Aku menepis perasaan itu sejenak dan bergegas bersiap. Dalam hati, aku sudah memutuskan bahwa aku akan menemui Octa sekali lagi. Bukan untuk terjebak dalam ilusi yang sama, tapi untuk menuntaskan apa yang terasa belum selesai.
—
Malam itu, aku kembali ke klub. Kali ini, aku tiba lebih awal. Suasananya masih sepi, hanya beberapa orang yang duduk di meja dan menikmati minuman mereka. Aku melihat Octa duduk di meja yang sama seperti sebelumnya, tampak sedang berbicara dengan bartender. Dia tampak berbeda malam ini—lebih serius, lebih hening. Saat dia melihatku datang, senyuman tipis muncul di wajahnya.
“Kau datang lagi, Mas,” sapanya, namun kali ini tanpa nada menggoda seperti biasanya.
Aku duduk di sebelahnya, mengangguk kecil. “Aku merasa ada yang belum selesai.”
Octa mengangkat alisnya. “Selesai? Kau benar-benar berpikir ada yang bisa diselesaikan di sini?”
“Aku tidak tahu,” jawabku jujur. “Tapi aku tidak bisa hanya pergi begitu saja.”
Octa terdiam sejenak, matanya menatap gelas di depannya, seolah mencari sesuatu yang tak bisa diucapkan. Setelah beberapa saat, dia berbicara, suaranya pelan. “Mas, kau terlalu baik untuk tempat seperti ini. Untuk orang seperti aku.”
Aku menatapnya, mencoba memahami maksud di balik kata-katanya. “Apa maksudmu? Kau bilang sendiri, kau terjebak di sini. Kau tak ingin keluar?”
Dia menatapku dengan sorot mata yang aneh—campuran antara keletihan dan harapan yang sudah lama hilang. “Mas, kau harus mengerti. Tidak semudah itu. Aku sudah mencoba, berkali-kali. Tapi dunia luar… mereka tidak mau menerima orang sepertiku. Aku hanyalah wanita malam di mata mereka, tidak lebih.”
“Kau lebih dari itu,” jawabku, sedikit lebih keras dari yang kumaksudkan. “Kau punya pilihan, Octa. Semua orang punya.”
Dia tertawa pelan, suara tawanya terdengar pahit. “Pilihan? Mungkin, Mas. Tapi pilihan itu selalu datang dengan harga. Dan aku sudah membayar harga yang terlalu mahal untuk hidup seperti ini.”
Aku mendesah, merasa frustrasi karena tidak tahu bagaimana membantunya. “Kalau begitu, biar aku yang membantumu membayar harga itu. Apa yang harus kulakukan agar kau bisa keluar dari sini?”

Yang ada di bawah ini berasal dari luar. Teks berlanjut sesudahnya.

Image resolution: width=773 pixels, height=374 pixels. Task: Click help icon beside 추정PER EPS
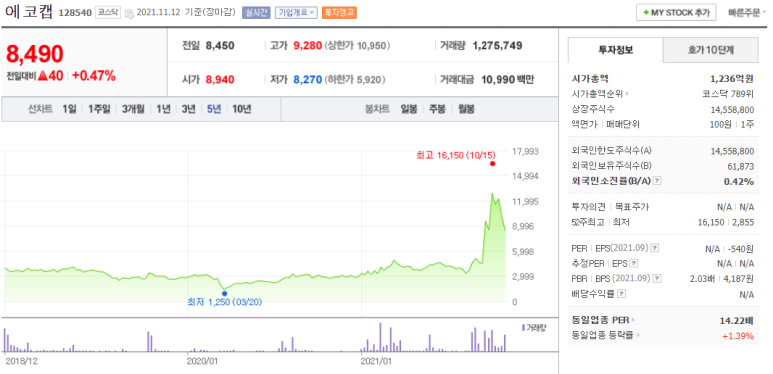click(634, 264)
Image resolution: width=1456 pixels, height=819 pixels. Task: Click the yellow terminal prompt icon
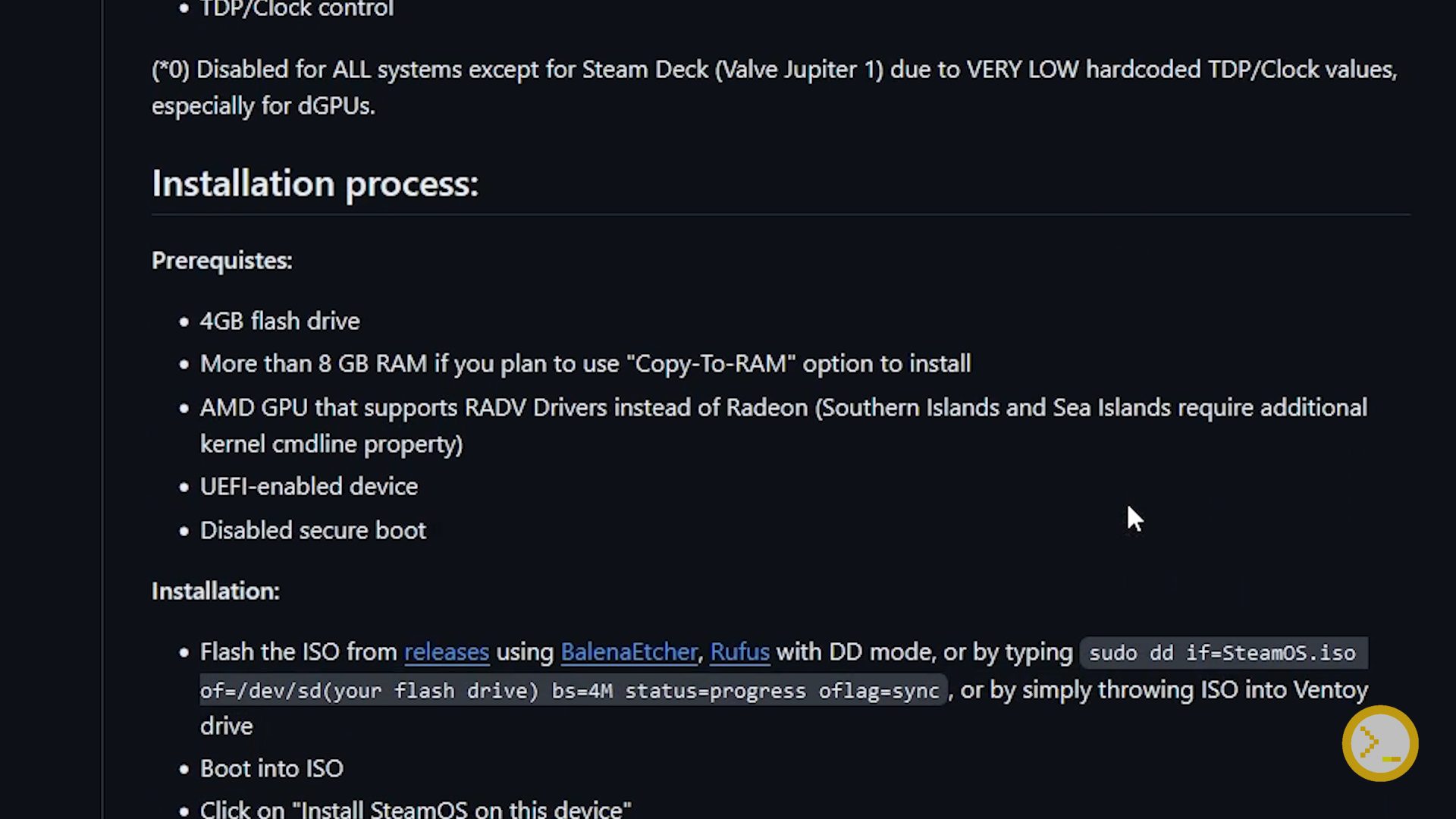coord(1379,743)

Octa menatapku lama, seolah menimbang sesuatu dalam pikirannya. “Mas, kenapa kau begitu peduli? Kau bahkan tidak mengenalku dengan baik. Aku hanyalah… bagian dari malam yang tak seharusnya kau ingat.”

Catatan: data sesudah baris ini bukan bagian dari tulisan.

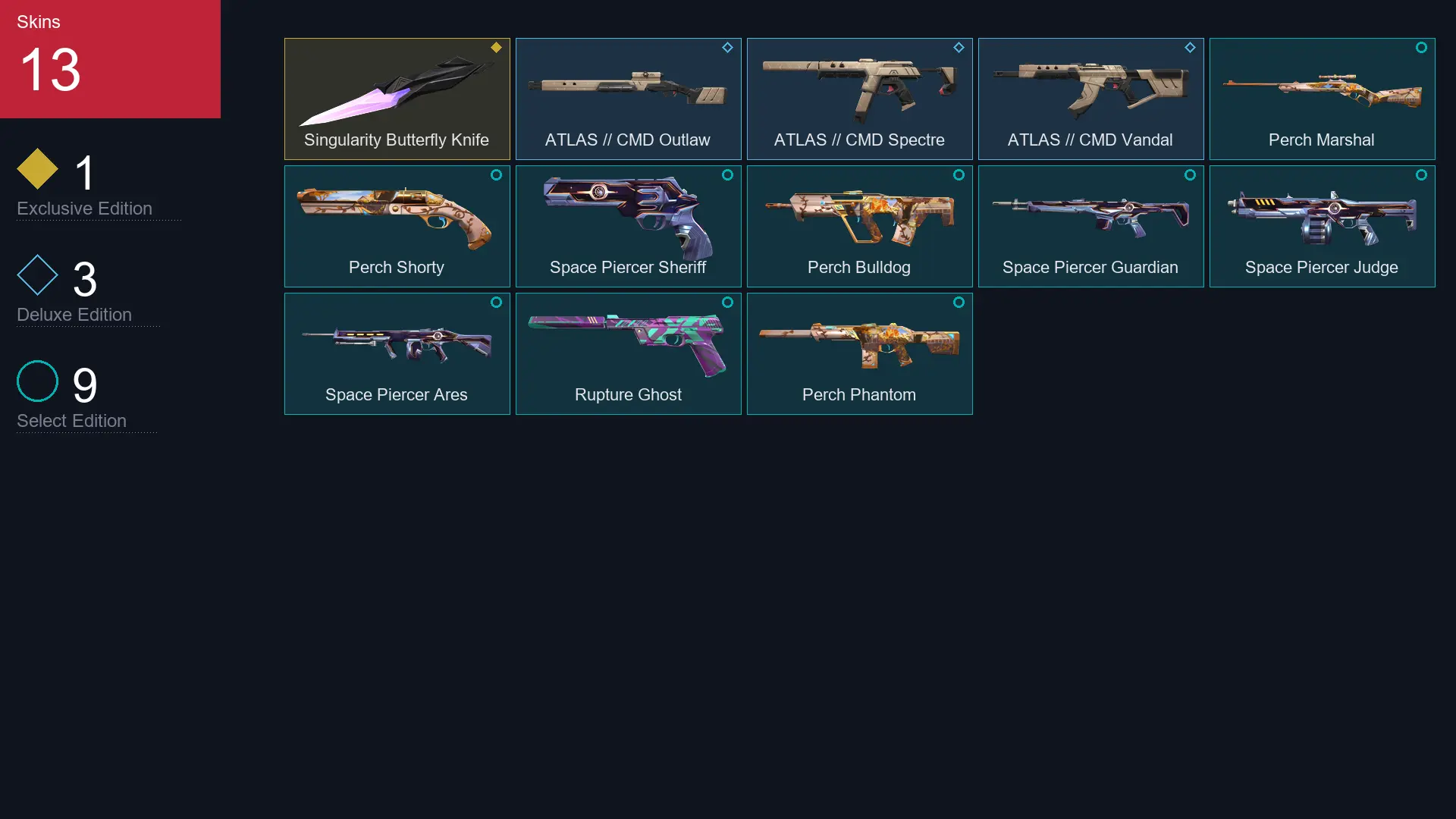Open the Singularity Butterfly Knife skin
This screenshot has height=819, width=1456.
[x=397, y=99]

Aku terdiam, mencoba mencerna pertanyaannya. Mengapa aku begitu peduli? Aku pun tak yakin. Namun setiap kali aku melihatnya, ada sesuatu yang menahanku untuk tidak hanya membiarkannya pergi. Mungkin karena aku melihat diriku sendiri dalam kebingungannya—seseorang yang juga sedang mencari jalan keluar dari kehidupannya yang penuh dengan kekosongan.

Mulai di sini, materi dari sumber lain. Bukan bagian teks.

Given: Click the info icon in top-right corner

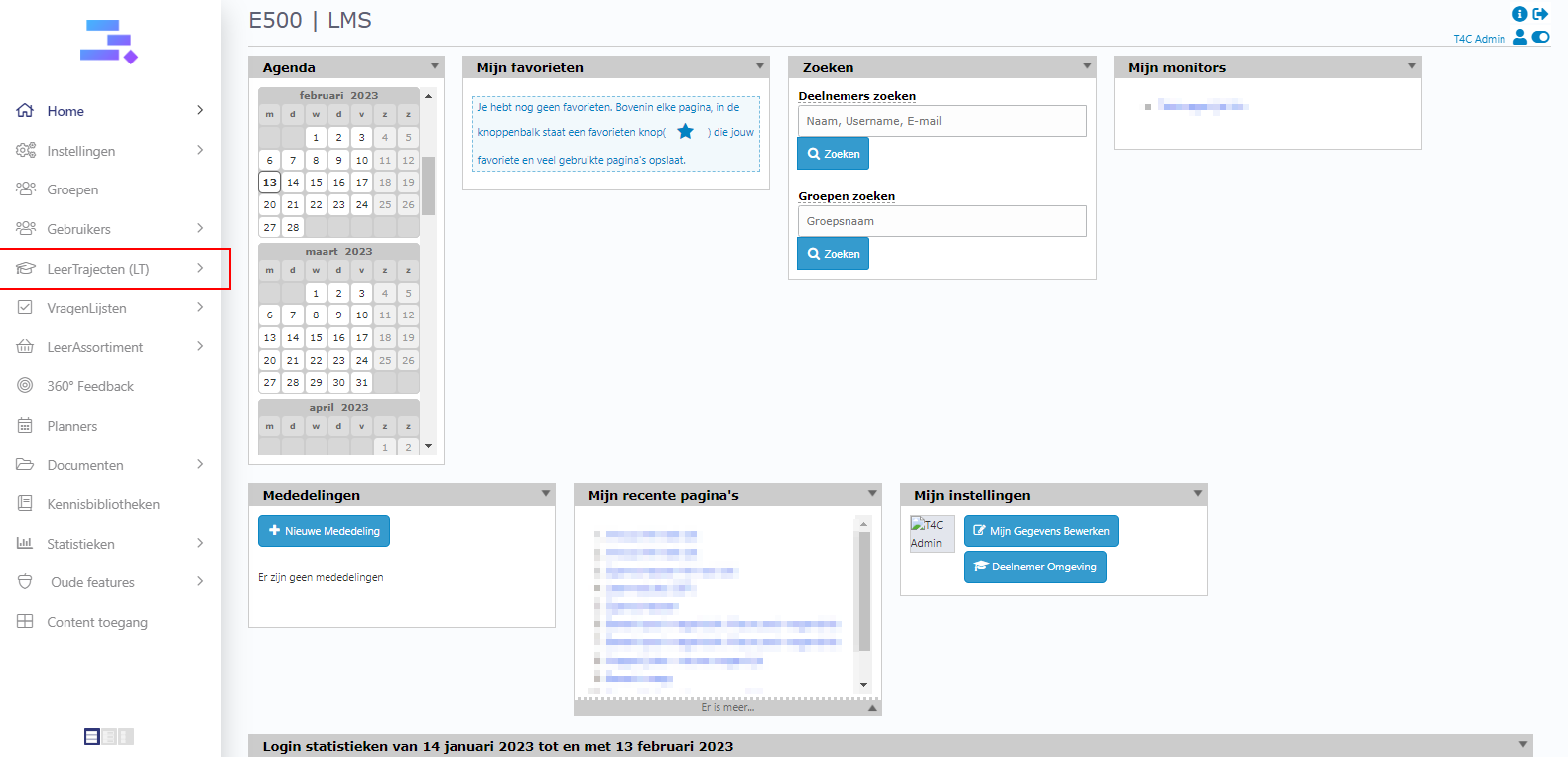Looking at the screenshot, I should (x=1519, y=14).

“Aku tidak tahu,” jawabku akhirnya. “Tapi aku tahu satu hal—aku tidak bisa melihat seseorang yang menderita dan tidak melakukan apa pun.”
Dia tersenyum tipis, meski senyum itu tidak sampai ke matanya. “Mas, kau pria yang baik. Tapi kadang, menjadi baik tidak cukup.”
“Lalu apa yang cukup?” tanyaku, suaraku hampir putus asa.
Dia menggeleng pelan. “Aku tidak tahu. Mungkin tidak ada yang cukup. Mungkin kita hanya harus menerima nasib kita masing-masing.”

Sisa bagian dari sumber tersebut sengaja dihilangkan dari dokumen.